Moderator: General Moderators

Post Reply
User avatar
McInfo
DevNet Resident
Posts: 1532
Joined: Wed Apr 01, 2009 1:31 pm

Excerpt Function

Post by McInfo »

This function is a response to topic 121700.

Code: Select all

<?php
/**
 * Returns an excerpt from the beginning of a string. An attempt is made to
 * return whole words only. However, if the beginning of the string up to the
 * maximum length consists of all word characters, the string is truncated to
 * the maximum length.
 *
 * @param string $string
 *     The input string. Multi-line strings are supported.
 *
 * @param integer $maxLength
 *     The maximum length of the excerpt, not including the suffix. The actual
 *     length of the returned string may be shorter (to avoid cutting a word) or
 *     longer (because of the suffix).
 *
 * @param integer $minLength
 *     The minimum length of the excerpt. Word boundaries occurring before this
 *     character position are ignored. Defaults to 0.
 *
 * @param string $suffix
 *     What to append to the excerpt if the input string is longer than the
 *     maximum length or if forced. By default, an ellipsis ("...").
 *
 * @param boolean $forceSuffix
 *     If true, the suffix is appended even if the input string is shorter than
 *     the maximum length.
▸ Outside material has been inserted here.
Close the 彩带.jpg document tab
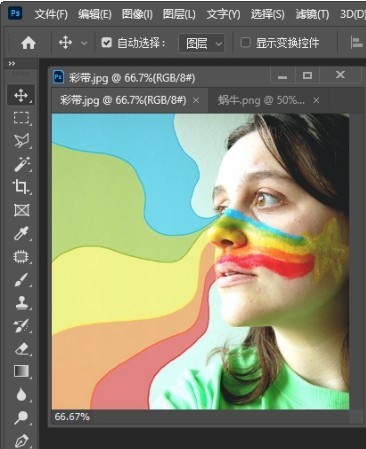[196, 100]
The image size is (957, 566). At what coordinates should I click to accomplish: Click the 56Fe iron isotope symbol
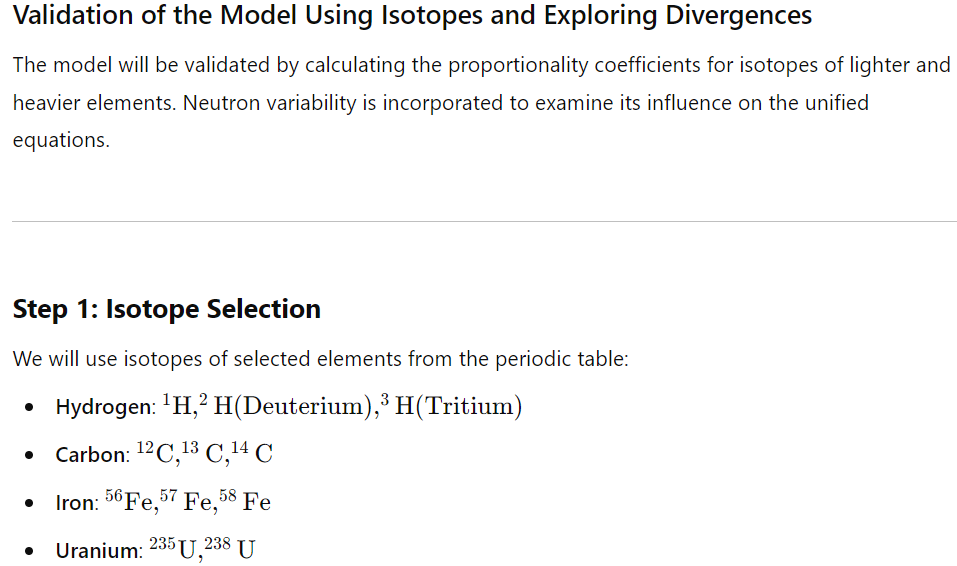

False by default.
 *
 * @return string
 *     An excerpt of the input string, or null if pattern matching failed.
 *     Exceptions are thrown if the function arguments are incongruent.
 */
function excerpt ($string, $maxLength, $minLength = 0, $suffix = '...', $forceSuffix = false) {
    if ($maxLength < 0) {
        throw new Exception('Required: $maxLength >= 0');
    }
    if ($minLength < 0) {
        throw new Exception('Required: $minLength >= 0');
    }
    if ($maxLength < $minLength) {
        throw new Exception('Required: $minLength <= $maxLength');
    }
    $strlen = strlen($string);
    if ($strlen <= $maxLength) {
        return $string . ($forceSuffix ? $suffix : '');
    }
    $pattern = sprintf('/\A(.{%1$u,%2$u}(?!\w)|.{0,%2$u})/s', $minLength, $maxLength);
    preg_match($pattern, $string, $matches);
    $excerpt = $matches[1];
    if ($strlen > $maxLength || $forceSuffix) {
        $excerpt .= $suffix;
    }
    return $excerpt;
}

// Usage example
$text = 'The quick brown fox jumped over the lazy dog.';
try {
    var_dump(excerpt($text, 20, 10)); // string(22) "The quick brown fox..."
} catch (Exception $e) {
    echo $e->getMessage();
}
I hope I explained everything well enough in the comments. Suggestions for improvements are welcome. Would adding offset and prefix parameters be excessive? Should I trigger warnings and return null instead of throwing exceptions? Should I consider using mb_strlen()?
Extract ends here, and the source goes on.